Notable people. “A new strand of literature aims at building the most comprehensive and accurate database of notable individuals,” observe Morgane Laouenan et al., who contribute a “cross-verified database of 2.29 million individuals” mined from Wikidata and the English, French, German, Italian, Spanish, Portuguese and Swedish editions of Wikipedia. For each person, the dataset provides their birth and death dates, gender, citizenship, occupations, and other details. Previously: The MIT-based Pantheon dataset (DIP 2016.02.03), also based on Wikipedia and since updated. [h/t Philip Jung]

Budget apportionments. Congress, through a process called appropriations, chooses how much money goes to each US federal agency and program.

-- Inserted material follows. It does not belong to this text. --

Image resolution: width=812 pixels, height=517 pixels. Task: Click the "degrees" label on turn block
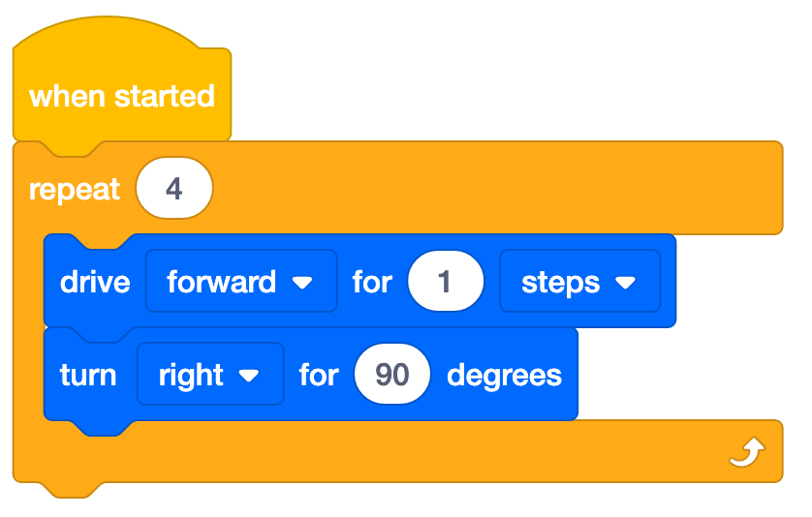tap(504, 375)
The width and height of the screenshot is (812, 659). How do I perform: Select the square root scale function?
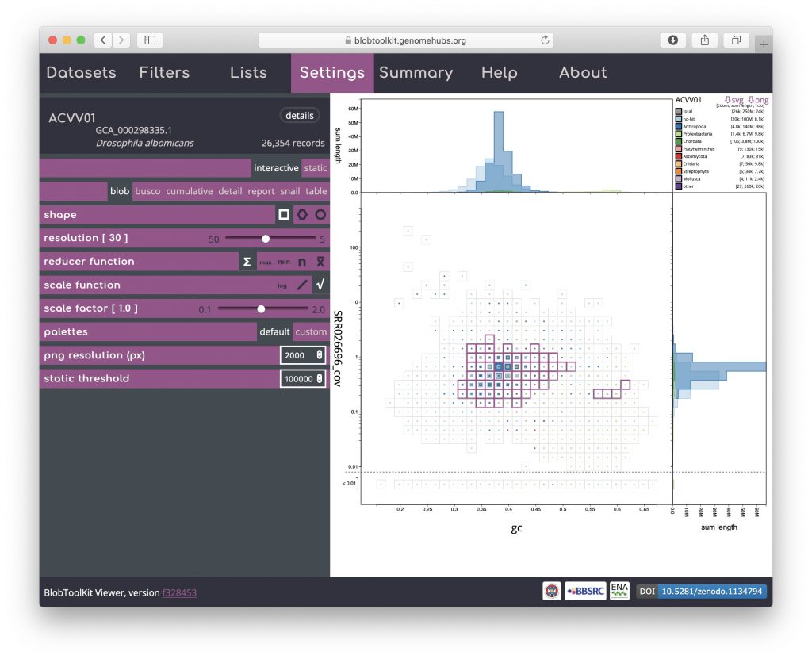pyautogui.click(x=320, y=285)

But the Office of Management and Budget, through a process called apportionment, ultimately sets the rules for spending those funds, “typically limit[ing] the obligations [an agency] may incur for specified time periods, programs, activities, projects, objects, or any combination thereof.” Those binding decisions have generally not been available to the publicuntil last week, when OMB launched a database of apportionments for FY 2022, per a requirement in Congress’s 2022 spending bill. [h/t Caitlin Emma]

Digital trade provisions. Mira Burri et al.’s TAPED dataset, which “seeks to comprehensively trace developments in the area of digital trade governance,” categorizes 100+ relevant aspects of 300+ preferential trade agreements signed since 2000. The dataset indicates, for instance, that the Peru-Australia Free Trade Agreement contains binding agreements on personal data protection, nonbinding language on cybersecurity, and no provisions regarding net neutrality.

The World Cup. Josh Fjelstul’s World Cup Database, published this month, provides “extensively cleaned and cross-validated” information about each of the 21 FIFA World Cup tournaments played so far. Its 27 tables contain “approximately 1.1 million data points” regarding the teams that participated, their players and managers, the referees, match outcomes, goals, penalties, and more.